On the rails again

Another early start on what was promising to be a hot day. The air conditioning at the station and on the train was very welcome. In Cheshire and Lancashire combines were working in the fields and most of the remaining cereal crops looked ripe. As we approached Preston the train manager announced ‘all change at Preston for the exotic resort of Blackpool’. I don’t know how many people did.
Rosebay Willowherb was in full flower alongside much of the track. Cattle were enjoying the morning sunshine sitting in the fields chewing the cud and near Carstairs, they were drinking in the Clyde. The sky was blue all the way to West Lothian where a few clouds appeared but by the time we had reached Edinburgh it was blue sky again. As I walked from Waverley to the bus stop I looked at exhibitions on at the National Galleries and will catch some either on this trip or in August. Otherwise I am hoping for a few relatively peaceful days ahead catching up with some writing and a clear out in the flat.

Homeward Bound

My train journey home on Friday was enlivened by the company of three fifty-something Liverpudlian women who were heading to Birmingham for the weekend. Nail varnish was applied, eyebrows tweaked, hair colour and texture discussed and family misdemeanors dealt with on the phone. They had a discussion with the woman opposite about the standard of nightlife in Liverpool, Wolverhampton and Birmingham – conclusion: Liverpool is for young people, there is nothing happening in Wooly these days and Birmingham is the best option. Drinks and crisps were consumed (and I was very generously offered some) and then one turned the music on her Blackberry up and we enjoyed some Michael Jackson as we crossed the Runcorn-Widnes Bridge. The train manager emerged after Runcorn to check tickets and had not got very far down the carriage before he returned to our table to ask that the music be turned down as someone had complained. The volume was reduced by a small amount with the knowledge that it would take the train manager some time to do the whole train and return to us at the back. All too soon I got to Crewe and wished my companions a good weekend.

Art in Liverpool

Friday was cooler and I had a teaching session to do in the afternoon in Liverpool. In the morning I treated myself to the Tate Gallery exhibitions: Mondrian and his Studios and Nasreen Mohamedi, an Indian artist whose work was completely unknown to me. It is always interesting to see how an artist’s work develops, particularly if only one period is well known. The exhibition covered Mondrian’s work over the years and into the abstracts we are most familiar with.

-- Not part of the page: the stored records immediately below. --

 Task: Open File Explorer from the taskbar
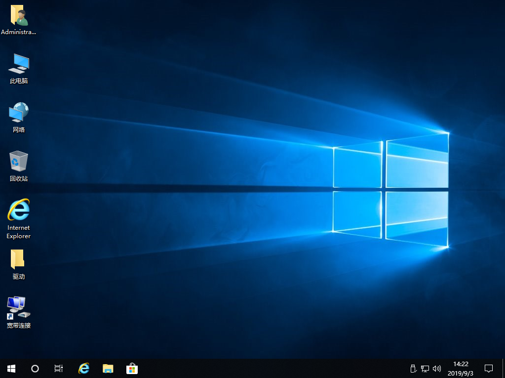click(x=108, y=368)
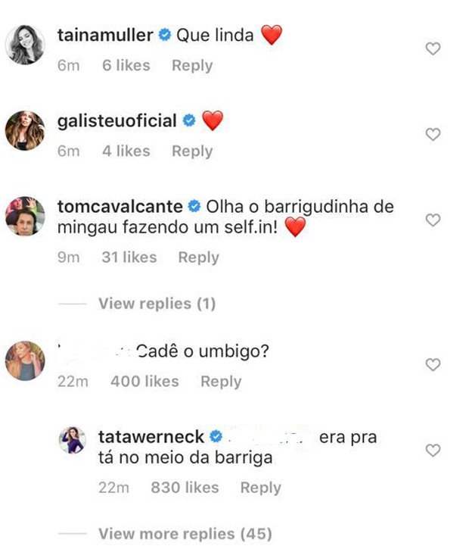Open tainamuller's profile picture
The image size is (469, 546).
25,45
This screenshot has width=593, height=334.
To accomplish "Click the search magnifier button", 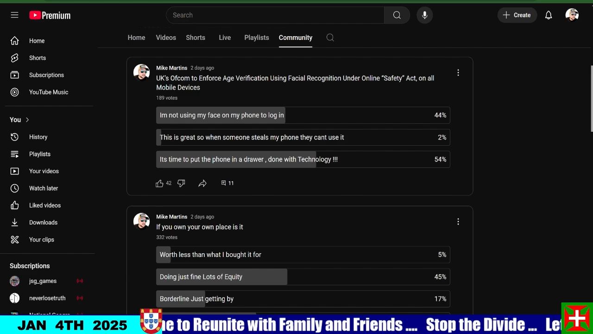I will point(397,15).
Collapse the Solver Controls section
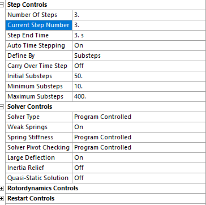Viewport: 206px width, 205px height. 2,107
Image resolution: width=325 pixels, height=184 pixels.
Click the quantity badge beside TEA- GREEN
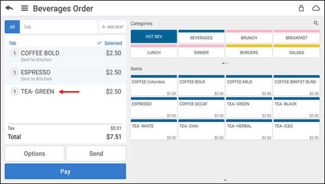(14, 92)
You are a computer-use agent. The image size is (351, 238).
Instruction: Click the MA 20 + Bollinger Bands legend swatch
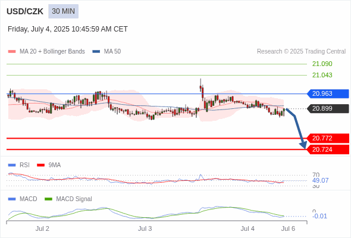[x=12, y=52]
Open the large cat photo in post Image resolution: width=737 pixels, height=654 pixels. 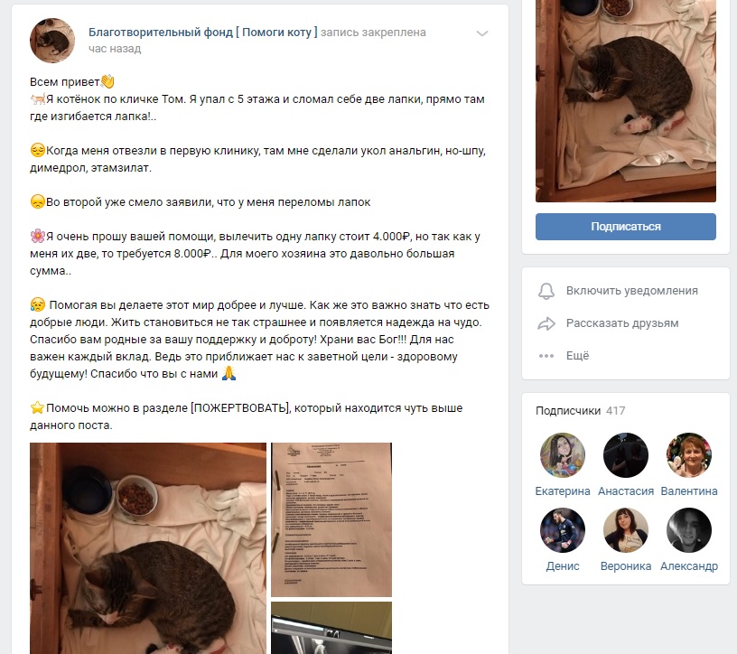147,548

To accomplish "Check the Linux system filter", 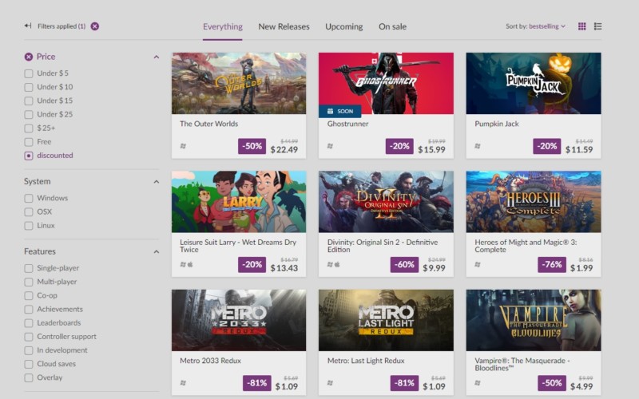I will tap(29, 226).
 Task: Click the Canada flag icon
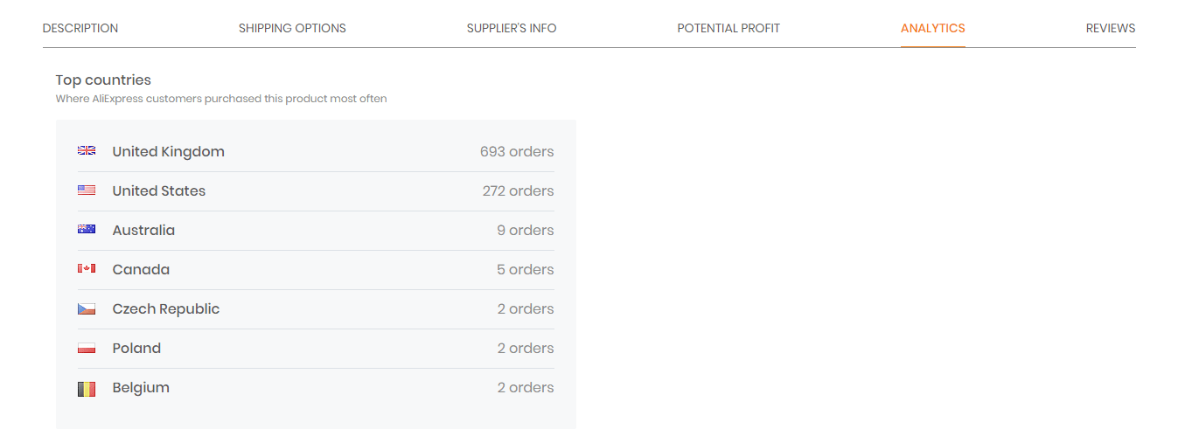(x=87, y=269)
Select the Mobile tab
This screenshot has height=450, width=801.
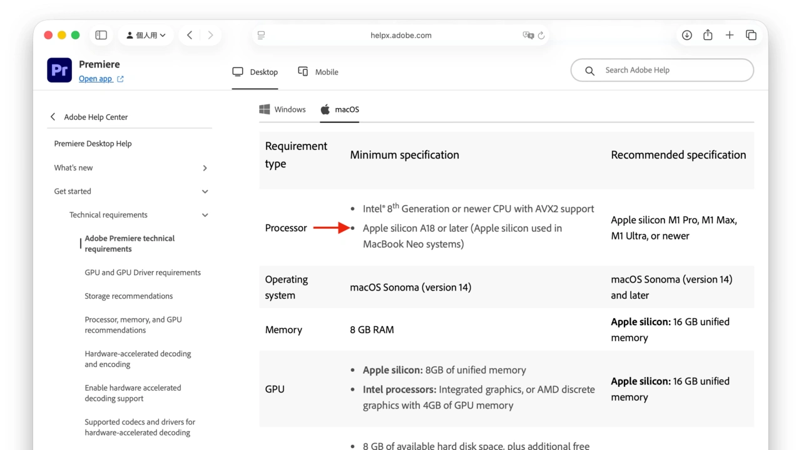[x=319, y=72]
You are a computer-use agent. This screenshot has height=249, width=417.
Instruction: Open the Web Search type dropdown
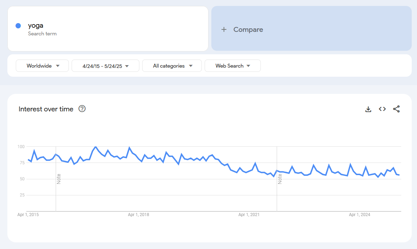click(x=232, y=66)
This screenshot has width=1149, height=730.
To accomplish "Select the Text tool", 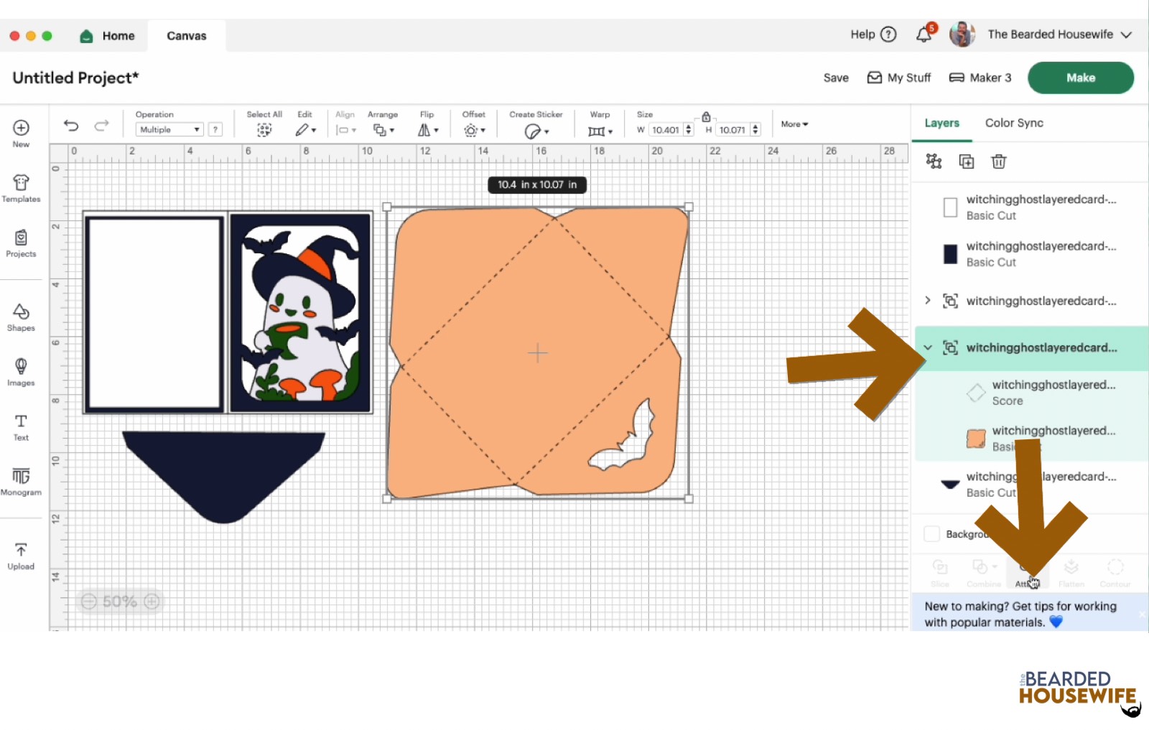I will click(21, 426).
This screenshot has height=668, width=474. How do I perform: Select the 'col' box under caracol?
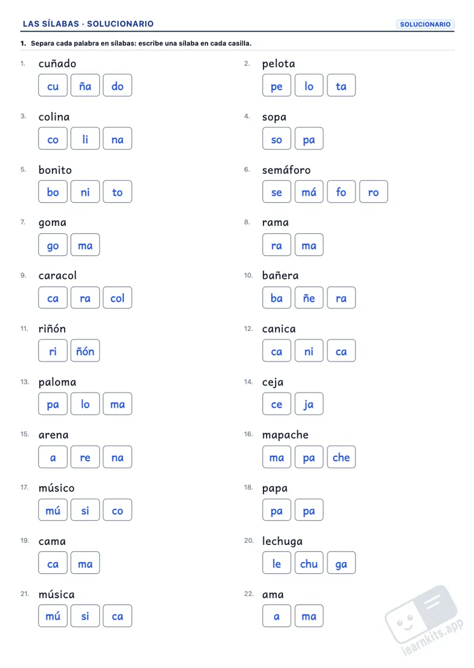tap(117, 297)
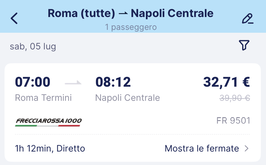Go back using the left chevron arrow
The width and height of the screenshot is (266, 165).
coord(14,18)
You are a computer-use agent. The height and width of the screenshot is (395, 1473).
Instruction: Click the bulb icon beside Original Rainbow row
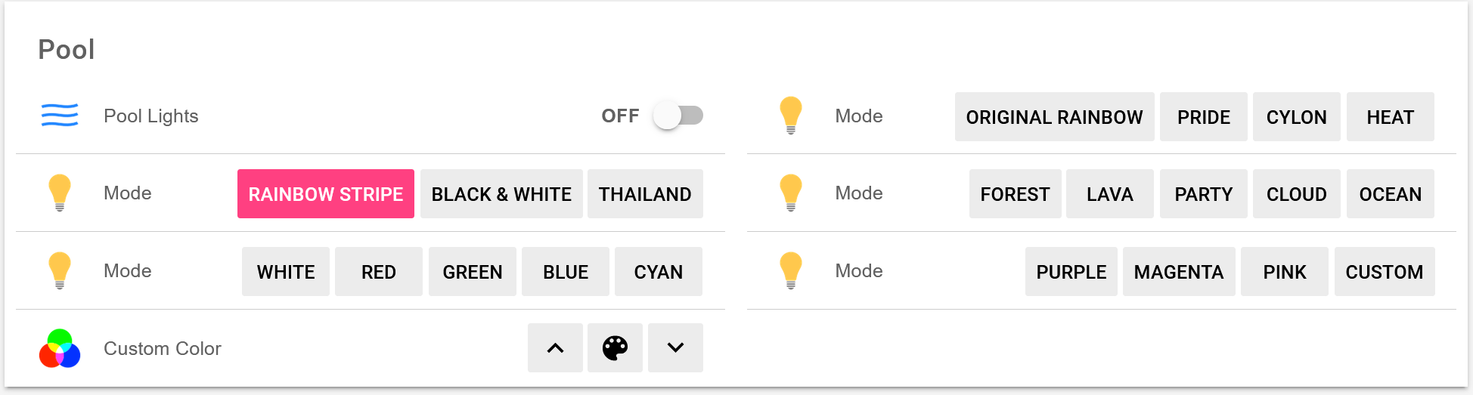791,116
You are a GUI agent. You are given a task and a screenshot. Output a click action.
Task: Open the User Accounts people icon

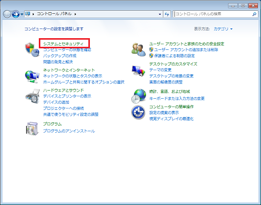pos(138,49)
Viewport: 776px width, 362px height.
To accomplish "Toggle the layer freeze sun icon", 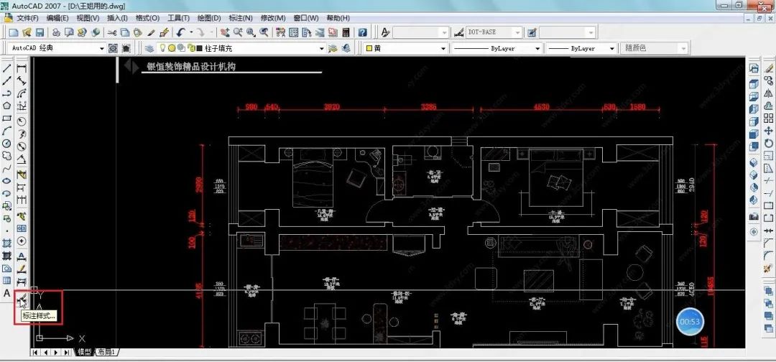I will (x=172, y=48).
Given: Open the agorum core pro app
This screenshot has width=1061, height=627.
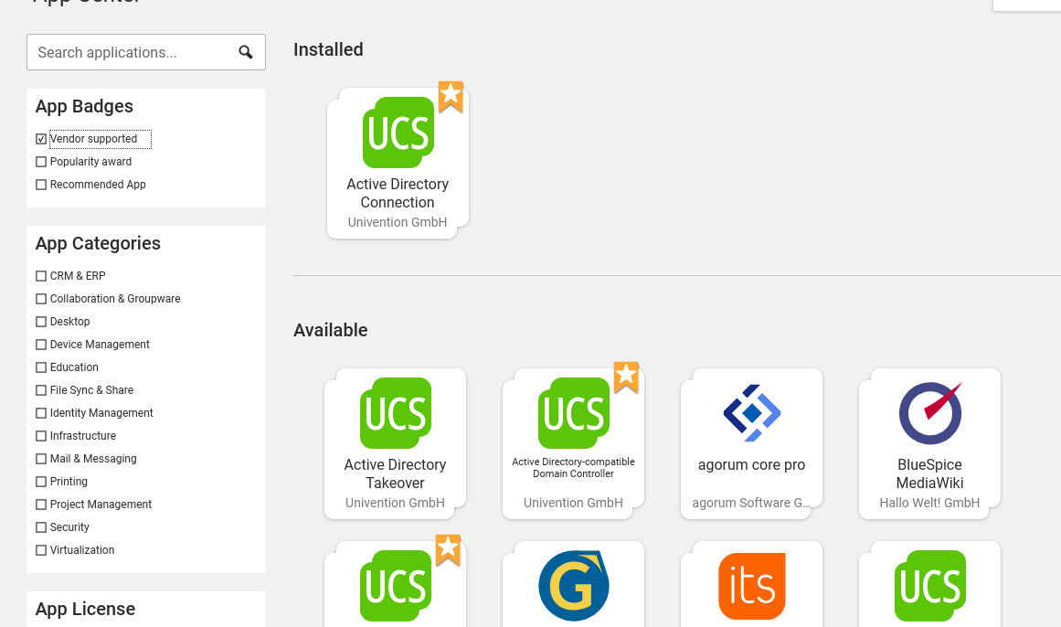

I always find artists’ studios fascinating. I remember visiting Georgia O’Keefe’s last year and feeling very at home with her collection of found objects from the natural world. My little collection is on my table in the my studio. Mondrian painted squares of colour on the white walls of his studio.
Composition C (No.III) with Red, Yellow and Blue 1935 by Piet Mondrian 1872-1944
Nasreen Mohamedi also produced abstract works beginning with natural forms and moving onto very minimalist abstractions. She was also a photographer and I could appreciate her focus on cropping scenes to look at the edges and geometric forms.
Tate Liverpool chandelier
My original plan had been to spend some time down at the waterfront taking photographs as the light was particularly good, the tide out and I could see some possible compositions. Unfortunately just as I left the gallery the heavens opened and it rained very heavily. The black cloud followed me all the way from the Pier Head to Toxteth and I arrived at the hospital dripping wet. On my return walk to Lime Street Station it had fortunately eased off somewhat.